Look through the entries below. Report each line that has the word "chevron" in it.

» MATERIAL FOR THIS EXERCISE
=-=-=

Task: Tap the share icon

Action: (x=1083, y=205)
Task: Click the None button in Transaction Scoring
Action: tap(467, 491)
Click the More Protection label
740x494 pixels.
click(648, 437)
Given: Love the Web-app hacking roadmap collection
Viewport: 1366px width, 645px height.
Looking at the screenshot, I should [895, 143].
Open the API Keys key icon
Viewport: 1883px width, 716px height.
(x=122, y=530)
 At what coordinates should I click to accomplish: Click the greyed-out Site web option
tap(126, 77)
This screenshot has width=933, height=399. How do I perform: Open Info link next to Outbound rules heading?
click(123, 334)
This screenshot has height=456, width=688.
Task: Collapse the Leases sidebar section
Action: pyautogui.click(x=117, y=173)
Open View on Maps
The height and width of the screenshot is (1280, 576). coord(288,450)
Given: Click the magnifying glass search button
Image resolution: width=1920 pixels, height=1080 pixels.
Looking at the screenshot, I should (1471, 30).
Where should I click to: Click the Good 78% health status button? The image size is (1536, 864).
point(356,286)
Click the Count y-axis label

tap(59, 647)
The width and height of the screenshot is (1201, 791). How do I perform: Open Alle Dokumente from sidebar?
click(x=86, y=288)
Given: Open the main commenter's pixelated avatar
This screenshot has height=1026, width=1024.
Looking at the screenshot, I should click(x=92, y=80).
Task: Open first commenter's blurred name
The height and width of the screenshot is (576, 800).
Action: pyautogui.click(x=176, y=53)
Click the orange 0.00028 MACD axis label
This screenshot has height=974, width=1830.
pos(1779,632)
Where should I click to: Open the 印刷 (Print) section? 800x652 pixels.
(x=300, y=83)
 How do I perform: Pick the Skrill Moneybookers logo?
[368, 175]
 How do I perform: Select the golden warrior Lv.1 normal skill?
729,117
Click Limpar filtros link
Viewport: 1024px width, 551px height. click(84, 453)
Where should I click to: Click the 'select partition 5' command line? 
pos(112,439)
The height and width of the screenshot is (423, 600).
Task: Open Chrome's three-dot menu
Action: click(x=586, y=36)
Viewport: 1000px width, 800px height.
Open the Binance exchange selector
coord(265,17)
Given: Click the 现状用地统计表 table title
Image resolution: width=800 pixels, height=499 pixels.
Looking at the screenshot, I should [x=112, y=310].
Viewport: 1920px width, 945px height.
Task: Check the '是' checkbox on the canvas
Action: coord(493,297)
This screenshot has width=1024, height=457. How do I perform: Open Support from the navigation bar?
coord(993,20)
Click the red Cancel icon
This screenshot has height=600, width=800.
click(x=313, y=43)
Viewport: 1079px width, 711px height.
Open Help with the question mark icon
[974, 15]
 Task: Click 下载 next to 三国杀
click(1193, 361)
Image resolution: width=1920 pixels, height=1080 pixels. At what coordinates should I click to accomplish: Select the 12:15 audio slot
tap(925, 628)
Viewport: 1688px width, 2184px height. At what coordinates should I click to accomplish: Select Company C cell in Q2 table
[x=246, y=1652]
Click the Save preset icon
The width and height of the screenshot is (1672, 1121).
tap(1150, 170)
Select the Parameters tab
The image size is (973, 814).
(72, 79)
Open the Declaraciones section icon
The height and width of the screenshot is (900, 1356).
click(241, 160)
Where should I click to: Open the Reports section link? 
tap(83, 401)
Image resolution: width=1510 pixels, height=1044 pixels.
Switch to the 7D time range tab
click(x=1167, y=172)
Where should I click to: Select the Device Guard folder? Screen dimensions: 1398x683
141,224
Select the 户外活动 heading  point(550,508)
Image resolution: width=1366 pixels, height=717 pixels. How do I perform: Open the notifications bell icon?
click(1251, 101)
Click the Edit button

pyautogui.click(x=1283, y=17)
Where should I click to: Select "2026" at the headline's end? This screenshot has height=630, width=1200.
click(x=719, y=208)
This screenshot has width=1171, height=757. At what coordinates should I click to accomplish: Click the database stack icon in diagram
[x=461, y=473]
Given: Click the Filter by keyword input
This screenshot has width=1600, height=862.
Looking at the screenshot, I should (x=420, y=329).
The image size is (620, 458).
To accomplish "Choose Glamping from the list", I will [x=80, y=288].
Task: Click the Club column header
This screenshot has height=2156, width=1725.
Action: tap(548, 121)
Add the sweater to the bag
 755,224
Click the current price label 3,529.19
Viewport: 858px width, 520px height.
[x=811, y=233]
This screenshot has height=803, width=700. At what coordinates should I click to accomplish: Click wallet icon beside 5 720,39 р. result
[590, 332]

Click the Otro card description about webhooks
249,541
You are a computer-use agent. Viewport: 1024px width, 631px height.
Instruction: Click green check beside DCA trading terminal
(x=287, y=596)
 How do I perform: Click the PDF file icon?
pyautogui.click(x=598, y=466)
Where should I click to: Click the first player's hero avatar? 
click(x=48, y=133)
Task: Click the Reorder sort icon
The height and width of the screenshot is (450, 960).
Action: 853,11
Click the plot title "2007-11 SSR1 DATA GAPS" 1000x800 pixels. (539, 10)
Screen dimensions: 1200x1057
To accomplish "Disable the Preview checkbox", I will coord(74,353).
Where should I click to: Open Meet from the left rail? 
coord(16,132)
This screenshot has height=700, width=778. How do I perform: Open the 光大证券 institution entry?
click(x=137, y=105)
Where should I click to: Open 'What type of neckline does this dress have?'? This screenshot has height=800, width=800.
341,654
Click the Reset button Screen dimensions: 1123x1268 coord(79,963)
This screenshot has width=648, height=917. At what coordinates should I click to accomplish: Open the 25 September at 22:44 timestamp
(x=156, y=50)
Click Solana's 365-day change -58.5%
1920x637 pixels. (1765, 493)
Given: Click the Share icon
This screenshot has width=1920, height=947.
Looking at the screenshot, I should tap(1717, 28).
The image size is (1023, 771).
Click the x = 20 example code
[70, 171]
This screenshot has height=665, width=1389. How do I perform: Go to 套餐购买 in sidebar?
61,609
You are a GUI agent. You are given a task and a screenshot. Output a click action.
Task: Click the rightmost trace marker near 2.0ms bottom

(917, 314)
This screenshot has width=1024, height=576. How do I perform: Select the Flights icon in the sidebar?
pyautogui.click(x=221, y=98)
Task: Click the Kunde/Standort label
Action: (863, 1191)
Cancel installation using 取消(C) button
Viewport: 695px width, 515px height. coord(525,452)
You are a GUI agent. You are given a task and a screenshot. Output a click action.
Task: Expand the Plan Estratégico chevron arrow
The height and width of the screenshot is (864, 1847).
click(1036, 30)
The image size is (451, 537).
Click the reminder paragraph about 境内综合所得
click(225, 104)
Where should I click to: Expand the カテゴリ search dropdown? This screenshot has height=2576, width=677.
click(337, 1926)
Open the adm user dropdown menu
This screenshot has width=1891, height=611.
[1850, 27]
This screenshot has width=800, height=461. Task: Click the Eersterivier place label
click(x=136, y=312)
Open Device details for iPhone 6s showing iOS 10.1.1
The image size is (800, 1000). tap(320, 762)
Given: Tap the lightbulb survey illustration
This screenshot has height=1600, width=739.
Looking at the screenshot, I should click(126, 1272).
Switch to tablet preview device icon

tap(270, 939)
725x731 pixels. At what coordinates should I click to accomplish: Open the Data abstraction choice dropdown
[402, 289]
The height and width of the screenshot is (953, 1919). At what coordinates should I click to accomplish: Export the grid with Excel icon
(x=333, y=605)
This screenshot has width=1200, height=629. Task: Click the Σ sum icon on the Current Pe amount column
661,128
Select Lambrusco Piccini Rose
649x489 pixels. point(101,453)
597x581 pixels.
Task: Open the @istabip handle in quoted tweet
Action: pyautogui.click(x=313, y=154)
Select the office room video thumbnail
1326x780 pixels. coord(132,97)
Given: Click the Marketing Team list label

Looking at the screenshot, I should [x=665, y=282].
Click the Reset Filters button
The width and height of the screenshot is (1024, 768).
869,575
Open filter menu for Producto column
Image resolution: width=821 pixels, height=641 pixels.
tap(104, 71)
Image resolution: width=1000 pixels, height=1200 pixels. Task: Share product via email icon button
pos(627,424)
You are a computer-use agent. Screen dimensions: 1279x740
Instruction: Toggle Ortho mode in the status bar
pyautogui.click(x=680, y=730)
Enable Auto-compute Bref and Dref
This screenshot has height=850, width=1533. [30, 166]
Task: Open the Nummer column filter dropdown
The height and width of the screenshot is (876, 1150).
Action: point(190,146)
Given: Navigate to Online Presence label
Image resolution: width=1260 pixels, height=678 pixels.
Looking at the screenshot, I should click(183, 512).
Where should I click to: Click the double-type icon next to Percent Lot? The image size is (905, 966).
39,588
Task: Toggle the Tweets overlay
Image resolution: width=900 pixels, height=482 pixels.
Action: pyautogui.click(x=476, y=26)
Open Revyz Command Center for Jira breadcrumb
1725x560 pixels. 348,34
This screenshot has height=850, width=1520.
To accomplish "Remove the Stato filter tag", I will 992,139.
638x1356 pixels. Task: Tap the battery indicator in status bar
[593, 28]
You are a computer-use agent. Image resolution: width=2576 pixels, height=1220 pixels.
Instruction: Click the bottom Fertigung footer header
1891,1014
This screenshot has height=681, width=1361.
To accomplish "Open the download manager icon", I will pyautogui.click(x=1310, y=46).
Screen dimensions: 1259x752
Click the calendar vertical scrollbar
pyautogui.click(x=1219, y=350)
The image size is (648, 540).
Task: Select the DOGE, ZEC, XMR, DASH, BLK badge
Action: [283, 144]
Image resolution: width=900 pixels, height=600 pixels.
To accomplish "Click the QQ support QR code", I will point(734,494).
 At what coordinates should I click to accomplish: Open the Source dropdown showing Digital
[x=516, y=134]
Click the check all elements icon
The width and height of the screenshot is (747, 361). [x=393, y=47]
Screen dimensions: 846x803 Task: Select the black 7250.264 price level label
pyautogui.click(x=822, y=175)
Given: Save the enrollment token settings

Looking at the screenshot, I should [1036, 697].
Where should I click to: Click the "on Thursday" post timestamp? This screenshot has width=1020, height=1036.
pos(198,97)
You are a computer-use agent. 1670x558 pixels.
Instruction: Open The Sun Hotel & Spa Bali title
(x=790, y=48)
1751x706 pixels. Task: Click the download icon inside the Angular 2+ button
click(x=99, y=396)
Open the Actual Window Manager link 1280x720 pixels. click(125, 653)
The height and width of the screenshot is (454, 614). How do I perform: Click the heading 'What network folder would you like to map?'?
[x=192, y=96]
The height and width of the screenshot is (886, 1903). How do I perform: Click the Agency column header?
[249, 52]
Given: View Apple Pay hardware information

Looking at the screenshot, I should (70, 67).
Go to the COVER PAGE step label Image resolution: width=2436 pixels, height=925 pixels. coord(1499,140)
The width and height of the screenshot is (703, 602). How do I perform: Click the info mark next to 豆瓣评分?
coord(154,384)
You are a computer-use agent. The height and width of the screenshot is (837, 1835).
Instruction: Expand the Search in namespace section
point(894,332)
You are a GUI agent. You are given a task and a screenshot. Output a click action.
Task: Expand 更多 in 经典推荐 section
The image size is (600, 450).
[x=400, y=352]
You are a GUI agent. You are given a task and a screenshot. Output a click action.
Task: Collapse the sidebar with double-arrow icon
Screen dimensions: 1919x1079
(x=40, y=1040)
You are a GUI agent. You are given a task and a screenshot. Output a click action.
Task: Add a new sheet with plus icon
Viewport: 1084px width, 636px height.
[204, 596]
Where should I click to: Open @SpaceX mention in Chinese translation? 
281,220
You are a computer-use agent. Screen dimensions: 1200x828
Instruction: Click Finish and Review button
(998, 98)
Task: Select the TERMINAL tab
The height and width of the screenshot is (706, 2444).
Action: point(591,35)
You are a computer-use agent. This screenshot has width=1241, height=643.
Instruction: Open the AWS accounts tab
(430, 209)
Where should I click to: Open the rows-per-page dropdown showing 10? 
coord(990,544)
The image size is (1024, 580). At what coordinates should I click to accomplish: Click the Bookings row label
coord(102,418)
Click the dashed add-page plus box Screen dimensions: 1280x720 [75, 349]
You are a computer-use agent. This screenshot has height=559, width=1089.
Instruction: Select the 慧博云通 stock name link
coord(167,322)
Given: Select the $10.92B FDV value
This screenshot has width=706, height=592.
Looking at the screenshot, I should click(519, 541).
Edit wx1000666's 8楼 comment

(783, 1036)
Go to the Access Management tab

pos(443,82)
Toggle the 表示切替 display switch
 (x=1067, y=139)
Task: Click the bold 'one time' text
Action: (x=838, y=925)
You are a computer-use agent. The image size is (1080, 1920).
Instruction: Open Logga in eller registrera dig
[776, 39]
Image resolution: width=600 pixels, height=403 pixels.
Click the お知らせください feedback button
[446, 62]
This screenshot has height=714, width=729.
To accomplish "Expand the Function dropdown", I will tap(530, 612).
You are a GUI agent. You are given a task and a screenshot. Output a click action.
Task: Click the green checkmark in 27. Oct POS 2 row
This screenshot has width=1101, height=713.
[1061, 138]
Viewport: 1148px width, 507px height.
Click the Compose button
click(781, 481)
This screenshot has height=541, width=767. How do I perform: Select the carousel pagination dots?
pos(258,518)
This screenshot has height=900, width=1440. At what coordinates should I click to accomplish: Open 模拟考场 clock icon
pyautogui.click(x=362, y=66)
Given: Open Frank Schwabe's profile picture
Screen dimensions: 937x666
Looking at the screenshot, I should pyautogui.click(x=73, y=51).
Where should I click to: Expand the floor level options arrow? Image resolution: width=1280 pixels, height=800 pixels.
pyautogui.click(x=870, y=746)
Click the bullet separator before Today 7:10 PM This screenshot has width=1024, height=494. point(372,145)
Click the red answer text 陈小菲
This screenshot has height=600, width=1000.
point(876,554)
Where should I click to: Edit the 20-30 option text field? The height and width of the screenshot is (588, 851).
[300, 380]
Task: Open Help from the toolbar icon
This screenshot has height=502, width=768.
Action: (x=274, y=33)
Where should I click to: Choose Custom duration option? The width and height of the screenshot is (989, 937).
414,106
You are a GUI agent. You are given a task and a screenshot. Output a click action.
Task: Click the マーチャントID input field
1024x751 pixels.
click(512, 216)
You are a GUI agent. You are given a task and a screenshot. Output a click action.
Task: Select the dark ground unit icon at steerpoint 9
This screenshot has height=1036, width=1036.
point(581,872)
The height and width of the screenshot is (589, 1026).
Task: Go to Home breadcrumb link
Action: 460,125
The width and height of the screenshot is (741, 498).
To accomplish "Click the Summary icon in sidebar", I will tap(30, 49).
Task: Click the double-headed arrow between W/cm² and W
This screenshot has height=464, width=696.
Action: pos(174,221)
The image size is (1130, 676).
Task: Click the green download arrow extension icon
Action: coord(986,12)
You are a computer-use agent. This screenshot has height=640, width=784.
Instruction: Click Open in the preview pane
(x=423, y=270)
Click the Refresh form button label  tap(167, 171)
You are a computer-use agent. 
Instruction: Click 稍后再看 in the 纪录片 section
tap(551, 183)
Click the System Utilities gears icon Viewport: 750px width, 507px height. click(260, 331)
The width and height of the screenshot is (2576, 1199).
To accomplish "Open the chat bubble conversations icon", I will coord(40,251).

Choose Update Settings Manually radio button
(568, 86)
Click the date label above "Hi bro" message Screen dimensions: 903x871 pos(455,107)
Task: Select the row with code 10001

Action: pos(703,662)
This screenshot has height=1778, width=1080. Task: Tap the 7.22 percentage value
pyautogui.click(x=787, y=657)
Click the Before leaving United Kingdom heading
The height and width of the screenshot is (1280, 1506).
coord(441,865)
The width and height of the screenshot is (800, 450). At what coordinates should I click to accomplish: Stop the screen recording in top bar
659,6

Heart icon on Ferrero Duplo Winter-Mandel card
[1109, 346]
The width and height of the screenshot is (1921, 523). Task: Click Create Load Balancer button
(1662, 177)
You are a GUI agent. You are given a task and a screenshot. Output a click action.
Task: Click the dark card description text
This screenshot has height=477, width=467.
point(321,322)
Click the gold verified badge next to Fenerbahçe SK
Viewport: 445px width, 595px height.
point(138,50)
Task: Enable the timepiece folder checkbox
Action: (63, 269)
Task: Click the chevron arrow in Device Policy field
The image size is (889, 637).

=-=-=

» SOLUTION FOR THIS EXERCISE
Task: Expand the Plan Estratégico chevron arrow
Task: Click the chevron arrow in Device Policy field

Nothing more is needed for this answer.